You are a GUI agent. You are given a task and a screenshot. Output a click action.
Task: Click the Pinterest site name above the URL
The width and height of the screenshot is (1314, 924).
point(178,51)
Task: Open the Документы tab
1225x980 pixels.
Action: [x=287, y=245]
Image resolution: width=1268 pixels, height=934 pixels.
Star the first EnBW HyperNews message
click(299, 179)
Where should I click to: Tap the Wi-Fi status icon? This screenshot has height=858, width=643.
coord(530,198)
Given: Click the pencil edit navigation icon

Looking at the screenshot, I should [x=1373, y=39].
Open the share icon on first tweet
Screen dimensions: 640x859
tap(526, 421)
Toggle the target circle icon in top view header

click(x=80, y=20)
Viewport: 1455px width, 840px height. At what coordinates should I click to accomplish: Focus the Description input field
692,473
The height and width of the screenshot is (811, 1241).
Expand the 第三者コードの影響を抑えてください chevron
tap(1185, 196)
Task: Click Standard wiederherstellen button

■ **WHAT IS EXPECTED**:
Exact copies of the lines from the one containing "Star the first EnBW HyperNews message" through the final line of the records are all the answer should hold.

■ **PROBLEM SOLUTION**:
Star the first EnBW HyperNews message
click(299, 179)
Where should I click to: Tap the Wi-Fi status icon? This screenshot has height=858, width=643.
coord(530,198)
Given: Click the pencil edit navigation icon

Looking at the screenshot, I should [x=1373, y=39].
Open the share icon on first tweet
Screen dimensions: 640x859
tap(526, 421)
Toggle the target circle icon in top view header

click(x=80, y=20)
Viewport: 1455px width, 840px height. At what coordinates should I click to accomplish: Focus the Description input field
692,473
The height and width of the screenshot is (811, 1241).
Expand the 第三者コードの影響を抑えてください chevron
tap(1185, 196)
Task: Click Standard wiederherstellen button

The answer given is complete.